> SET PROBLEM 1:
According to the news report on the Beckhams, why are companies such as Pepsi, Adidas, and Police sunglasses willing to sponsor David Beckham?
> SET PROBLEM 2:
Proceed with the news report on the Beckhams, starting after its final sentence.

David and Victoria Beckham were putting on a united front after two days of damaging headlines on the state of their marriage prompted by the publication of the lurid text messages. The Real Madrid midfielder has flown to be with his family in Switzerland, insisting the reports of an affair were "ludicrous". Ms Loos's brother John claimed yesterday that the allegations were true, while Beckham's father, Ted, refused to comment.

As well as the damage to his marriage, Beckham has been left to count the cost to "Beckham ­ the brand". He enjoys an estimated £20m worth of sponsorship deals with companies including Pepsi, Adidas and Police sunglasses, eager to exploit his family-man image in a sport which has been tainted by sex allegations.

It ironic that another of Beckham's major contracts is with Vodafone. The mobile phone giant was banned in September 2002 from airing a series of adverts (not featuring Beckham) that suggested using text messages as a form of foreplay. "Get your flirting over first," it said, over a series of pictures of couples apparently getting turned on by what they were reading on their phones' displays.

> DATASET EXCERPTS:
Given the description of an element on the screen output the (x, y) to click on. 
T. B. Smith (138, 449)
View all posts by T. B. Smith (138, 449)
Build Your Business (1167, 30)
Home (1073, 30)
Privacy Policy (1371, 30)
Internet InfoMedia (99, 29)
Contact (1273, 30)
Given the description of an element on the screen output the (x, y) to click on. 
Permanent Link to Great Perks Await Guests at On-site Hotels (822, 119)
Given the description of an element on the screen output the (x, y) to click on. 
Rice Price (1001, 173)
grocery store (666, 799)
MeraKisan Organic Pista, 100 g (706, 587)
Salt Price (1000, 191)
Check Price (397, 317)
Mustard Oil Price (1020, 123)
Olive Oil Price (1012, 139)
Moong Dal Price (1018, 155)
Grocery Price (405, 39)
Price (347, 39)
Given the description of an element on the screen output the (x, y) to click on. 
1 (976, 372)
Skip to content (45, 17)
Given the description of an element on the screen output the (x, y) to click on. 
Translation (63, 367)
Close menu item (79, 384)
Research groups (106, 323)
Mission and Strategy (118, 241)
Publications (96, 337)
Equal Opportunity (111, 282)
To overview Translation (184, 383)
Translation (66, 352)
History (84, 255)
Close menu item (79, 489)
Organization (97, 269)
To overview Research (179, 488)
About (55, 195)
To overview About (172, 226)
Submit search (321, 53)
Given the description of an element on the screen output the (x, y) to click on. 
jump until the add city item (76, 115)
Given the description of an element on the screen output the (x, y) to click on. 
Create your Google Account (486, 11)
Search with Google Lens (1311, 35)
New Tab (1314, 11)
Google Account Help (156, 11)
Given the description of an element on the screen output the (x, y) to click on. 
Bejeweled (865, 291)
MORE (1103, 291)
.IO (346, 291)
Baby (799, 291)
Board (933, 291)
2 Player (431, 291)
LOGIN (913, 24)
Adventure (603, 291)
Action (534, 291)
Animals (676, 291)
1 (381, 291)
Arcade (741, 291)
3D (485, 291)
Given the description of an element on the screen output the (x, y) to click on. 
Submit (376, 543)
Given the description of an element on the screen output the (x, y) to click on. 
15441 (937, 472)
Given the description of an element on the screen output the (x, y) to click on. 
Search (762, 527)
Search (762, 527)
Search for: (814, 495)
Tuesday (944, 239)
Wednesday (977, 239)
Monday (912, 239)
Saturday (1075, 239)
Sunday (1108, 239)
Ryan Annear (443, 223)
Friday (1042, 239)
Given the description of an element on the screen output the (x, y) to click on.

> REPLY 1:
They are eager to exploit his family-man image in a sport that has been tainted by sex allegations.

> REPLY 2:
Text messages were never intended for what they're being used for now ­ bringing down governments, organising demonstrations, and the occasional adulterous affair. Had they remained in the domain they were designed for, the only people texting each other would be telephone engineers.

"It was intended as a back channel," explained Will Cameron, spokesman for Logica CMG. "It was so that engineers could send each other messages when there were problems on the network."

But Logica's engineers saw the medium's potential; and in December 1992 one of their number (identity unknown) sent the world's first commercial text message. Although messages were limited to 160 characters, they were an immediate hit, especially because on pay-as-you-go phones they were often cheaper than making a voice call.

Fast forward to the present day, and we are sending each other nearly two billion text messages per month. It's a huge upheaval in the way that we keep in touch: you can send a text from a phone where the signal may be too weak to hold a conversation. And, if you're the right age group, then you can surely hold a conversation while composing and sending a text. It always spoke volumes about the pop group Atomic Kitten that they were once seen practising their stage act while busily texting their friends.

Text messages have been used to engineer the downfall of governments at least twice. In the Philippines, they were important in spreading the message to organise demonstrations against President Joseph Estrada in 2001. More recently, in Spain, predictions that the general election turnout would be low were confounded, and text messages were crucial in organising people to get out and vote.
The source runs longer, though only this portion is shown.